O regulador de comunicações do Reino Unido, a Ofcom, abriu uma investigação contra o Telegram por suspeitas de que material de abuso sexual infantil estaria sendo compartilhado na plataforma. O anúncio foi feito nesta terça-feira (21) e amplia a pressão internacional sobre empresas de tecnologia para reforçarem a proteção de crianças no ambiente digital.
Segundo a Ofcom, a apuração começou após o recebimento de evidências enviadas pelo Centro Canadense de Proteção à Criança, além de uma avaliação própria realizada pelo órgão britânico. O foco agora é verificar se o Telegram falhou — ou continua falhando — em cumprir obrigações legais relacionadas ao combate de conteúdo ilegal.

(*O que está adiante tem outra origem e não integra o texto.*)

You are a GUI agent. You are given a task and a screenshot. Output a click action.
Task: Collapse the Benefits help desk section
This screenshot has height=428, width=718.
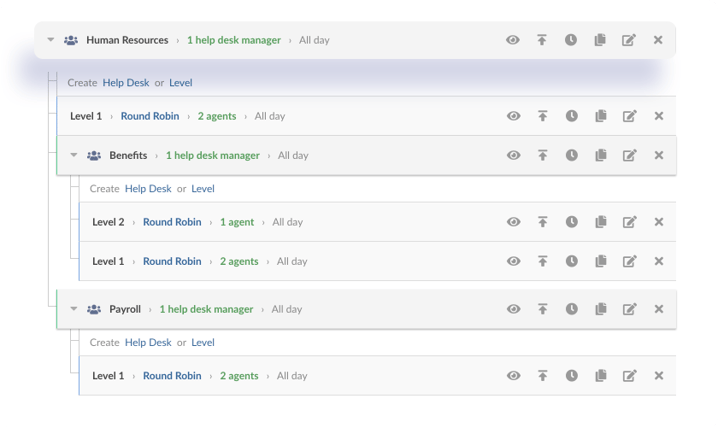pyautogui.click(x=74, y=155)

A investigação ocorre dentro da Lei de Segurança Online de 2023, criada pelo Reino Unido para exigir que plataformas digitais adotem medidas mais rígidas contra conteúdos nocivos, especialmente os que colocam menores em risco.
O que diz o Telegram
Em nota, o Telegram negou categoricamente as acusações. A empresa afirmou que, desde 2018, praticamente eliminou a disseminação pública desse tipo de material por meio de sistemas automatizados de detecção. Também declarou preocupação de que a investigação faça parte de um ataque mais amplo a plataformas que defendem liberdade de expressão e privacidade.